El soldado los anunció y los invité a pasar: se trataba de tres técnicos de una empresa de telefonía celular. El calor a esas horas es como un dios candente que se cuela hasta por debajo de las camas y los torturaba. Además del calor, los carcomía la intranquilidad. Habían venido de lejos a instalar una antena como parte de un convenio estatal y una vez que refirieron la ubicación y coordinaron con el municipio local, comenzaron a hacer su trabajo. La ilusión de algunos habitantes foráneos –personal médico, ingenieros de paso y militares– de que por fin podrían tener comunicación con el exterior, parecía tomar cuerpo.
Aunque no tanto.
Cuando los técnicos comenzaban a alistar sus herramientas para levantar la antena, observaron que un nutrido grupo de pobladores se les acercaba. Primero creyeron que era la lógica curiosidad que produce lo moderno. Lo hemos vivido tantas veces: ¿quién no se detiene ante lo inédito? Sin embargo, los pobladores no venían por eso, sino para impedir que la antena sea instalada. La razón la dio el convencido líder de la improvisada protesta:
— Nos va a dar cáncer. Las antenas dan cáncer al cerebro.

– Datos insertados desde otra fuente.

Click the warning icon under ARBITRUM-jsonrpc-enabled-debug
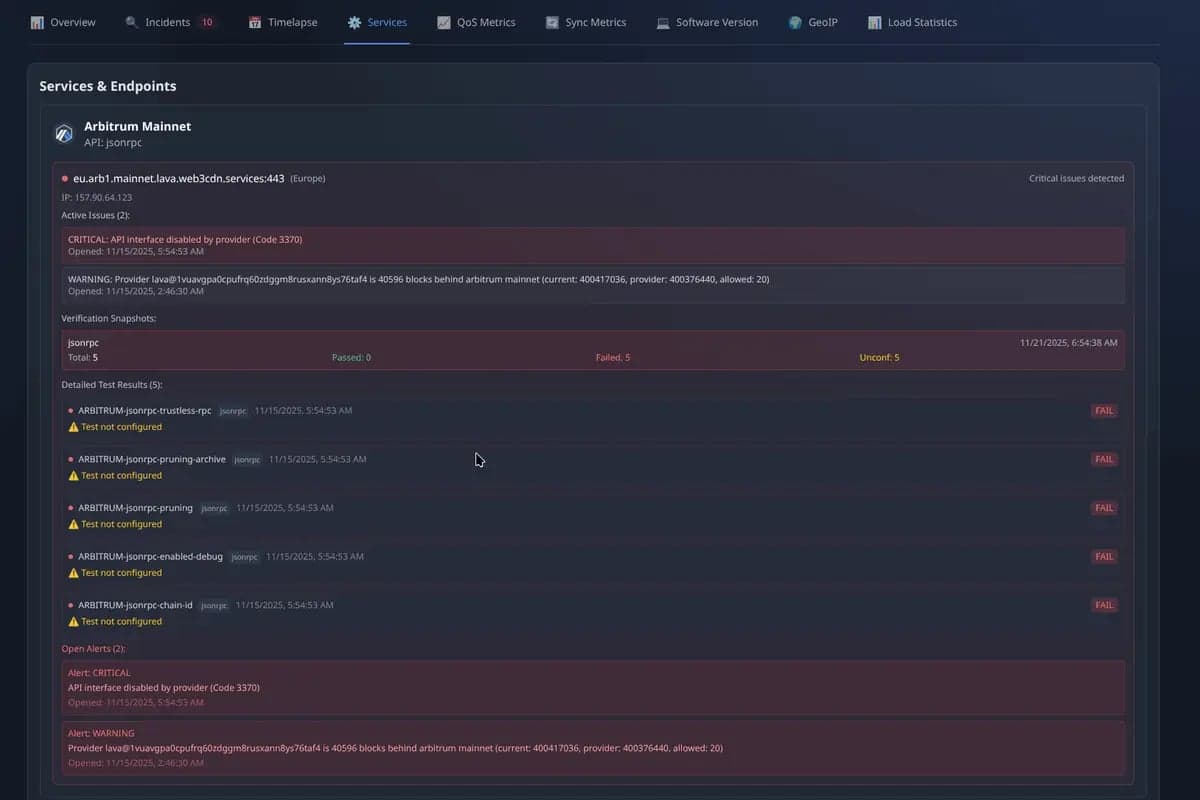This screenshot has width=1200, height=800. [73, 573]
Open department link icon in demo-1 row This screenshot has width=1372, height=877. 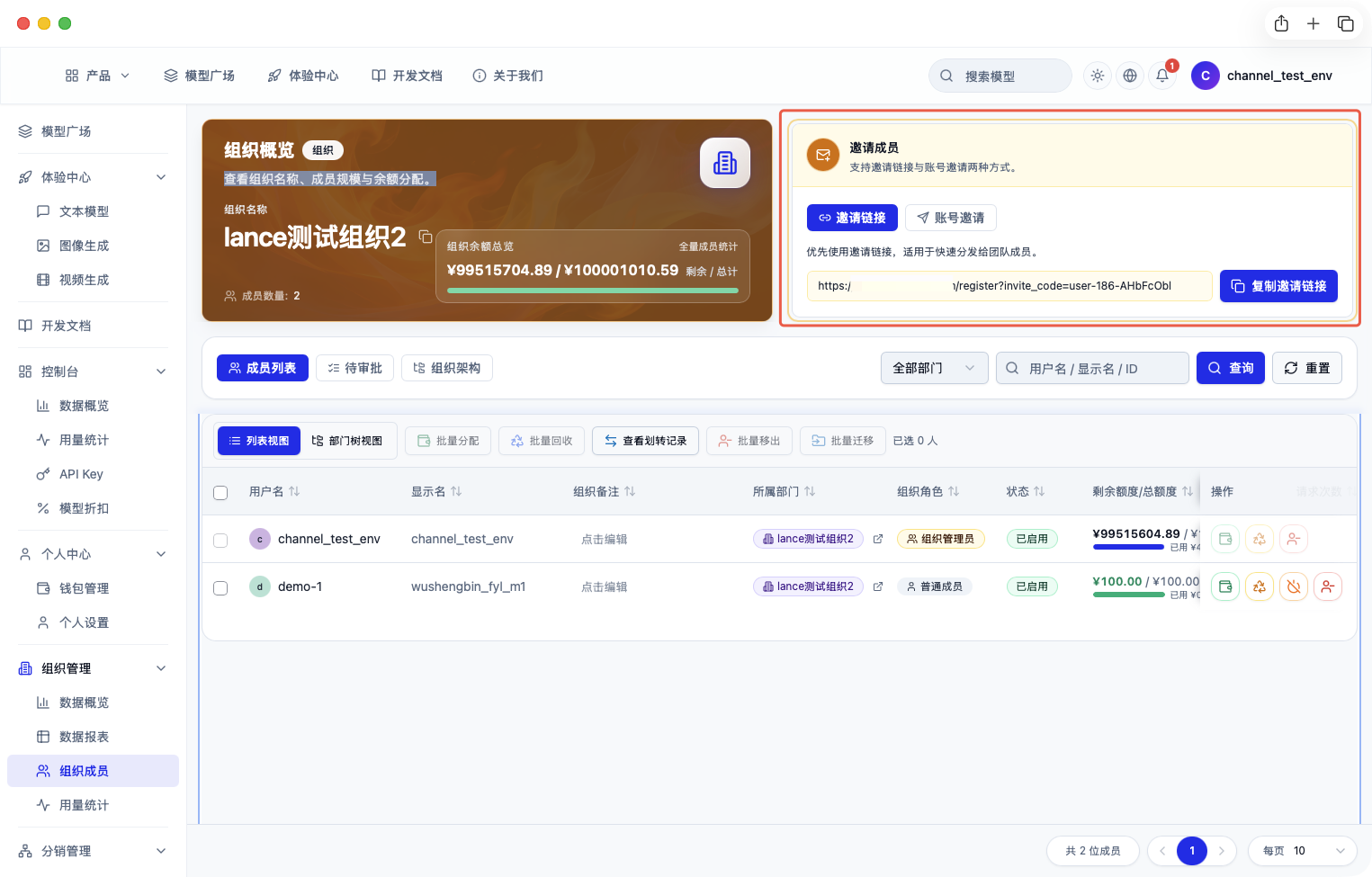(x=878, y=586)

Hace pocos años, casi con la apertura de la carretera también llegó la televisión por cable. Producto de este boom de informaciones, se generó el concepto local de que las antenas de celular producían cáncer cerebral, difundido a través de reportajes televisivos y nadie se encargó de desmentirlo. Los temores colectivos suelen ser así de tajantes e impermeables a la explicación lógica, porque he oído en el mismo poblado que la gente teme al “chupacabras” con una certeza que parece que viviera en una casa de la calle principal o fuera un oscuro vecino que sale a cenar en las chacras de cacao por las noches.

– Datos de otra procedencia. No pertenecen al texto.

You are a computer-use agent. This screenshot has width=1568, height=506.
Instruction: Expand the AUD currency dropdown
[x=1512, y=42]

Los técnicos estaban alarmados, pues su insistencia podía terminar en su propia tragedia. Nada más temible que la justicia popular. La población tampoco iba a dar marcha atrás; preferían no tener señal a enfermarse. Así que hablé con mi comandante –a quien tampoco ya nada le asombra–, y resolvimos que la antena se coloque en el terreno de un agricultor, muy cerca de la base militar y alejada del centro del pueblo. Con eso, la antena estaría a buen recaudo y nadie podría echarle la culpa de sus futuros males.

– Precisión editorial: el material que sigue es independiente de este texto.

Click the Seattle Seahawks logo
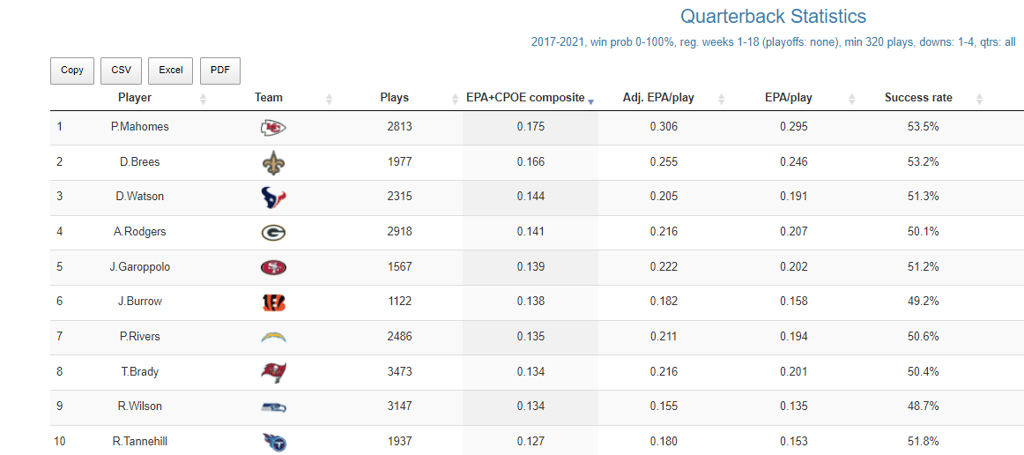 coord(272,407)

Se ha trabajado varios días y los propios soldados ayudaron a cavar los pozos para enterrar los soportes. Finalmente, la antena comenzó a irradiar su señal y los aparatos celulares cobraron vida musicalmente. “Hay señal”, dice la gente, con una soslayada satisfacción, que va entre el rango de poder comunicarse y creer que no hay peligro de muerte. Por las tardes, cuando el sol se vuelve más impertinente, salen de sus casas y bajo cualquier sombra digitan, hablan, transan citas, o ríen. Unos días después, bajando por la ruta que cruza la antena, me crucé con unos niños que se apuraban entre sí.
— Pasa rápido, que allí está la antena y te puedes enfermar, decían.
Entiendo que a veces la gente puede vivir a expensas de un demonio inmóvil, si es que le conviene.